I also lead this practice at this time of the year partly because, between Thanksgiving and Christmas, a lot of people have more interaction with their family of birth than at other times. For many people, this is a wonderful thing, but for many others this is a huge challenge at best to stay loving, centered and focused on what they WANT to focus on. This inner practice on the mat can help us stay more loving and grounded in our true self and not buy in too heavily to others’ thoughts and perceptions/imaginations. It also works well when applied to OTHERS, silently and repeatedly thinking “I love you, I love you, I love you…” mentally directed toward other people, even those who present personal challenges, family or otherwise. After the fact, several people have told me what they consider as miracle stories of challenging relationships changing unexpectedly for the better after they did it for some time, even in one case changing a decades-old negative family situation.

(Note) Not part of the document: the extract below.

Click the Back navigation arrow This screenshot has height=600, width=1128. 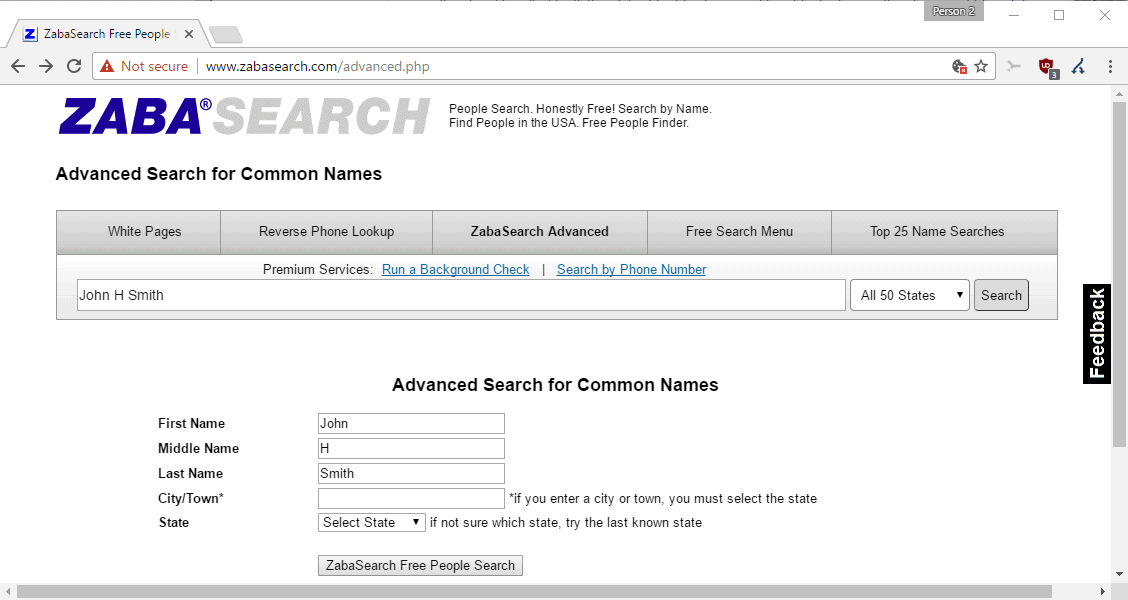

And you don’t have to tell them that you are doing it for it to work; in fact, in many if not all cases, it would be BAD to tell them you were doing it.
Though it’s a very simple practice, it is not necessarily an easy practice for many people. One woman each year for a bunch of years, has told me that it makes her angry when I lead it, but at least now when she shares that, the anger is in the past tense, which is, of course, progress. And she is not the only one. Over about 12 years that I’ve guided this annually, quite a few have expressed their (initial) strong dislike of this practice, though without exception of those, all have over years made self-admitted progress and in some cases, even getting to actually feeling/experiencing/giving love!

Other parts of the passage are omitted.